The demo was leaked in December 2024, taken from Ubisoft's servers of a rehearsal of the routine that was released inside the Just Dance Unlimited service.

==Critical reception==
Robbie Daw of Idolator wrote; "'Taste The Feeling' finds Aussie vocalist Sewell crooning about standing on the shore but yearning to 'grab another Coke' and take a dive. It's basically the same type of harmless, feel-good pop track Chris Brown whipped together in 2008 for Wrigley's, with Doublemint smash 'Forever,' except this one doesn't quite have the lasting, um, flavor 'Forever' did."

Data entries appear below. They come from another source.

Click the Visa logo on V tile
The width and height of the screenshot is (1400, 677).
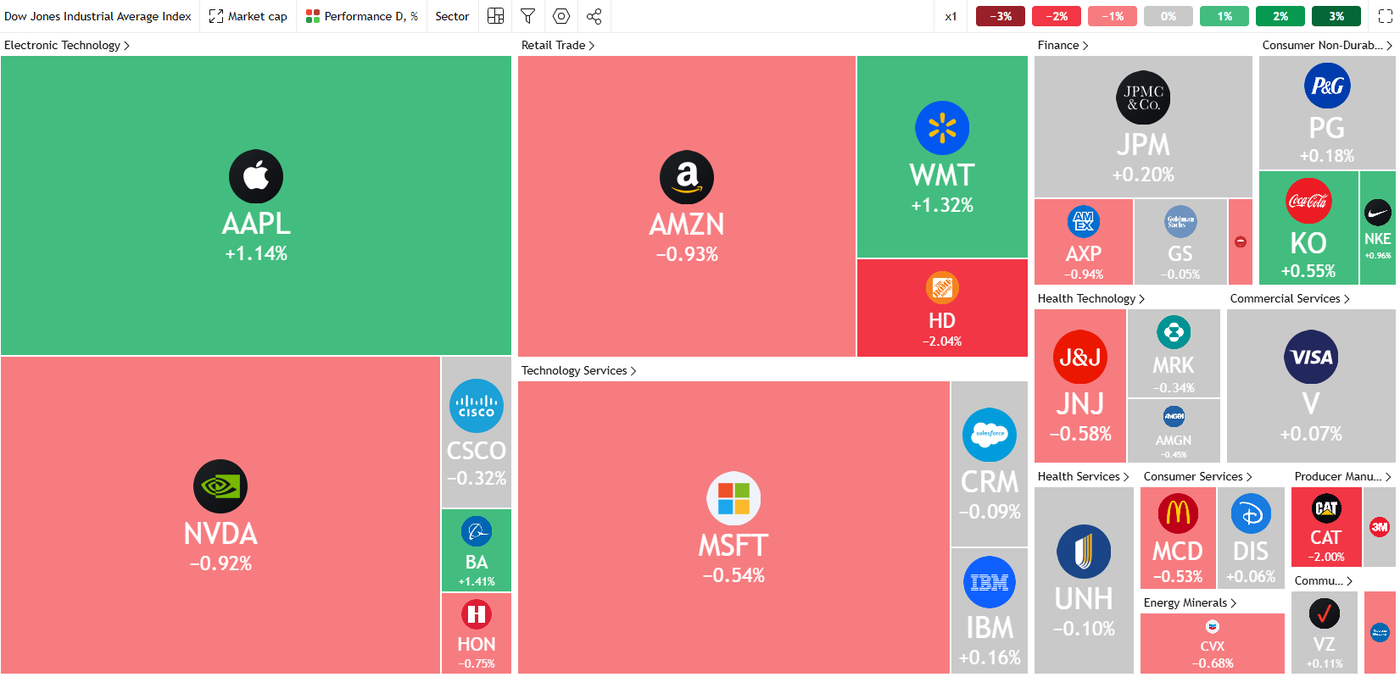1310,357

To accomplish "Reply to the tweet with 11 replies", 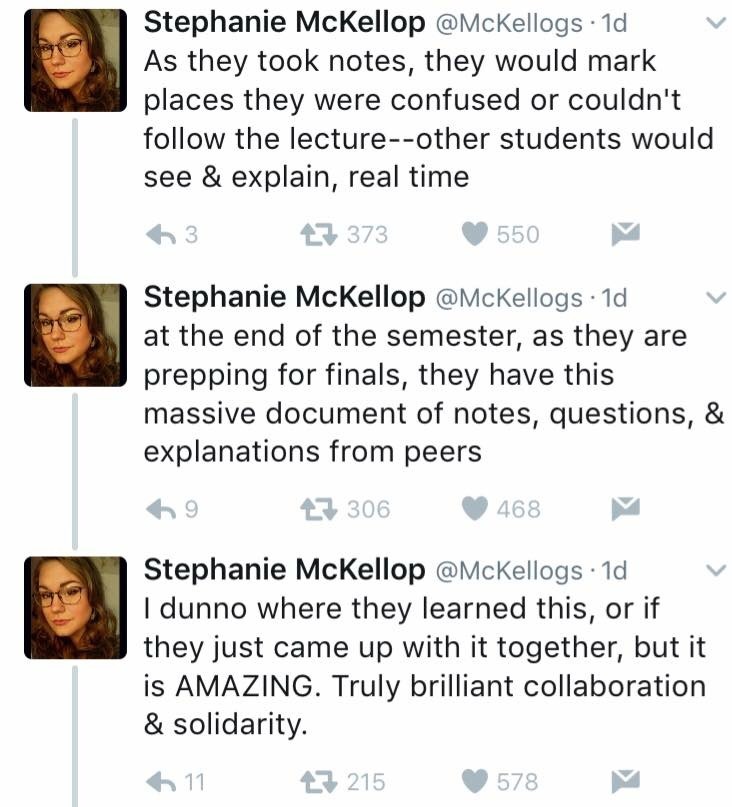I will point(162,781).
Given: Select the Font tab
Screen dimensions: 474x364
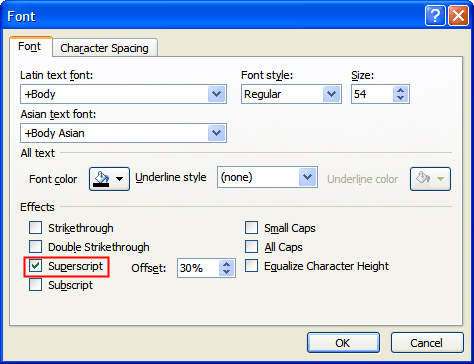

John Cameron of We Got This Covered wrote; "Just when you thought Avicii couldn't get any Avicii-er, the Swedish superstar DJ/producer has managed to discard any semblance of street cred he might still have had. As part of an ad campaign with Coca-Cola, he teamed up with vocalist Conrad Sewell on 'Taste The Feeling,' which has to be the most repulsively generic piece of music on which either artist will ever put their name."

==Credits and personnel==
- Producers – Avicii
- Lyrics – Conrad Sewell

==Charts==

| Chart (2016) | Peak position |
|---|---|
| Austria (Ö3 Austria Top 40) | 17 |
| France (SNEP) | 136 |
| Germany (GfK) | 53 |
| Latvia (Latvijas Top 40) | 40 |
| Portugal (AFP) | 97 |
| Slovenia (SloTop50) | 15 |
| Sweden (Sverigetopplistan) | 60 |

==Certifications==

| Region | Certification | Certified units/sales |
| Brazil (Pro-Música Brasil) | Gold | 30,000^{‡} |
^{‡} Sales+streaming figures based on certification alone.